Goddard And from tab 25, but mostly, yes, from Mr Stuart’s evidence and tab

25 and that’s all in there. Elias CJ Yes.

Anderson J The rate that was in fact published is the WACC.

Goddard Was in fact published was the WACC but that in my submission just cannot be determinative of the question of what should have been published? The last point I wanted to make was just that at temporal 1 about 9(1) and 9(2), I think my learned friend is right to say that it was probably everyone’s expectation at the time that the Regulations were made that Regulation 9(2) would apply for the first year because there was simply an agreed share price in that year, no calculation of it and that it was seen as likely that Regulation 9(1) would apply in subsequent years, but no one could know that for sure because of course the mechanism set up by the Constitution provided for in the Act was that the approach to setting the share price was to be determined by the valuer to be appointed by the Council and it was always open to the valuer to decide for example to adopt the market multiples approach which was the approach it adopted as a cross-check on discounted cash flow analysis, so while I think I agree with my learned friend that the timing process he describes was a likely one, it wasn’t a certain one. What my friend sought to do with that was to say well look everyone expected 9(1) to apply in future years and what

Fonterra had to do, what it’s valuer had to do was calculate an enterprise value using WACC and that takes me back to the earlier point I made in reply that in fact he didn’t have to do an enterprise value at all, he didn’t have to use WACC. There are a number of ways of approaching that calculation. Finally actually one more point that I should just deal with is the suggested distinction of His Honour Justice Anderson between inputs that are used in setting the share price and inputs that are used in a calculation. In my submission that distinction isn’t robust in this context. It can’t work for a number of reasons. Perhaps the most significant of which is the language of Regulation

9(1) which talks about the cost of capital rate used in calculating the price, so it is used in a calculation that is being referred to. That calculation has the various stages set out in my appendix 2. You could write it all as one great big equation and then every input would be used. Breaking it up into stages is a completely artificial process done simply for convenience because humans like to do one thing, then another, then another, but all the inputs are used in calculating

Anderson J There is only one rate that’s applied?
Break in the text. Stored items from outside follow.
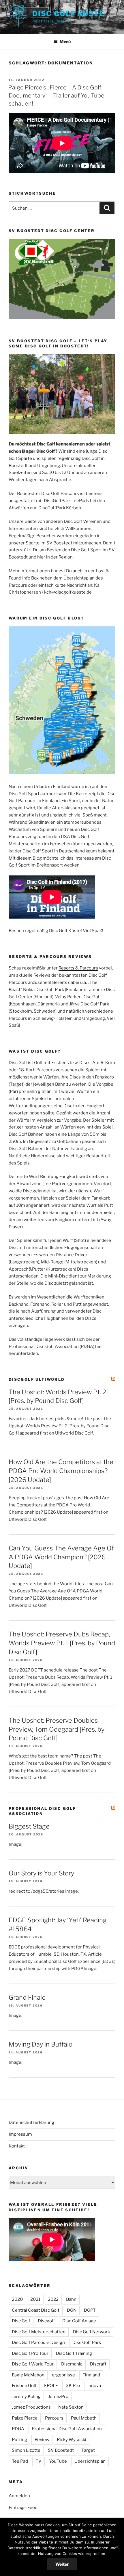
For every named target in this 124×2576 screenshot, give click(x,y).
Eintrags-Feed (23, 2507)
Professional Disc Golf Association (42, 1811)
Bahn (71, 2299)
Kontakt (17, 2146)
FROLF (51, 2385)
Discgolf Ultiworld (37, 1379)
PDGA (18, 2428)
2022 (53, 2299)
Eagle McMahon (28, 2375)
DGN (71, 2310)
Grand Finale (27, 1997)
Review (42, 2439)
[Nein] (117, 2547)
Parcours (54, 2418)
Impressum (20, 2134)
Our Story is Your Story (41, 1873)
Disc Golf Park (86, 2342)
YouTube (58, 2461)
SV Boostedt (61, 2450)
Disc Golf (21, 2320)
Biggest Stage (29, 1826)
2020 (17, 2299)
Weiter (62, 2564)
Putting (19, 2439)
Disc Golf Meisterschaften (38, 2331)
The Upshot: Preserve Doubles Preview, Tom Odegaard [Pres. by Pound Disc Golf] (56, 1729)
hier (99, 1346)
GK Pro (72, 2385)
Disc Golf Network (91, 2331)
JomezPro (58, 2396)
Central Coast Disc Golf (35, 2310)
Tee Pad (20, 2461)
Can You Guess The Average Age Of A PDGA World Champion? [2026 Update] (61, 1557)
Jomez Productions (31, 2407)
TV (38, 2461)
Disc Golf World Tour (33, 2364)
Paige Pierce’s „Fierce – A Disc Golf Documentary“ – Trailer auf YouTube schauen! (56, 95)
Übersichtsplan (90, 2461)
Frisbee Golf (24, 2385)
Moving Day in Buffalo (40, 2044)
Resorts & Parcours (78, 968)
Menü (65, 41)
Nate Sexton (71, 2407)
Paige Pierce (24, 2418)
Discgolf (46, 2320)
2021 (35, 2299)
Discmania (71, 2364)
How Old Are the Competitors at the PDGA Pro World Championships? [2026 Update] (61, 1470)
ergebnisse (63, 2375)
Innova (94, 2385)
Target (88, 2450)
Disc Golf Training (74, 2353)
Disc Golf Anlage (79, 2320)
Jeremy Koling (26, 2396)
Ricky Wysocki (71, 2439)
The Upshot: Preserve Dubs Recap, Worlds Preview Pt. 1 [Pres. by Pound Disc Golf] (62, 1643)
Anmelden (19, 2495)
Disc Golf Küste (68, 13)
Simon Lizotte (26, 2450)
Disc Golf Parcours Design (38, 2342)
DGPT (90, 2310)
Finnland (91, 2375)
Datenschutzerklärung (31, 2122)
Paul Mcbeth (84, 2418)
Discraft (98, 2364)
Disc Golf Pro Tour (30, 2353)
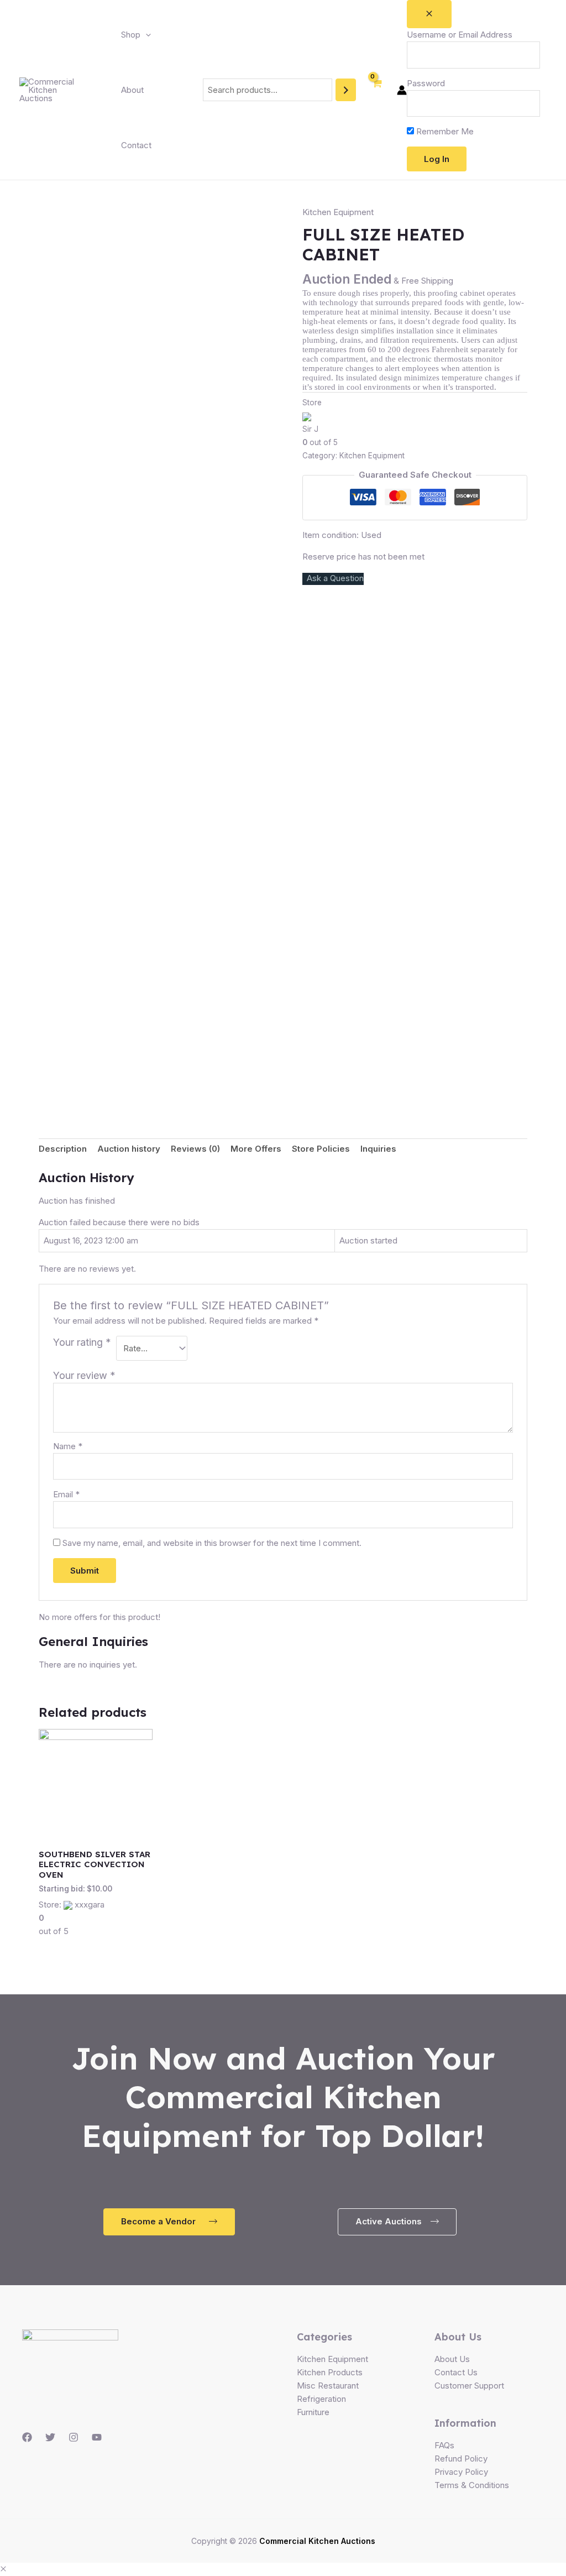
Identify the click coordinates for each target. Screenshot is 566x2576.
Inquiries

Goddard No Your Honour, they are all applied but with different weightings, so the cost of equity capital rate is applied with a .6 weighting and the cost and the cost of debt with a .4 or whatever it is. They are all applied and that’s really the point of the corrected page 29 that I handed up at the start of today. If you look at the last section there, this is the bit that has changed. I have clarified it to make precisely this point clearer.

McGrath J Sorry, what are you referring to now?

Goddard I’m referring to the single page, replacement page 29 that was attached to my notes, and it’s that last paragraph and what I was trying to show here is that if you look at the process of calculating a share value and you try to run it together you can do it in two ways. The first line is to say well the share value is profits divided by WACC minus debt over the number of shares, so what have you used in calculating the share value, well you’ve used all the inputs that are in there, but you can rewrite that to incorporate previous steps in the equation in the form in the second line. It’s profits over .6 times cost of equity capital plus 4 times cost of debt, minus debt over the number of shares. They’re all used and it’s just a question of how you write it down. It cannot in my submission be the case that what these Regulations refer to depends on how you write your formulae down and whether you write them in separate equations on separate lines or whether you write it out as one equation. Both are equally correct, both are equally appropriate. It just cannot be the case that is what’s used depends on how you write it. Unless the Court has any questions.

Elias CJ No thank you Mr Goddard. Thank you counsel, we’ll take time to consider our decision. Thank you very much for your assistance.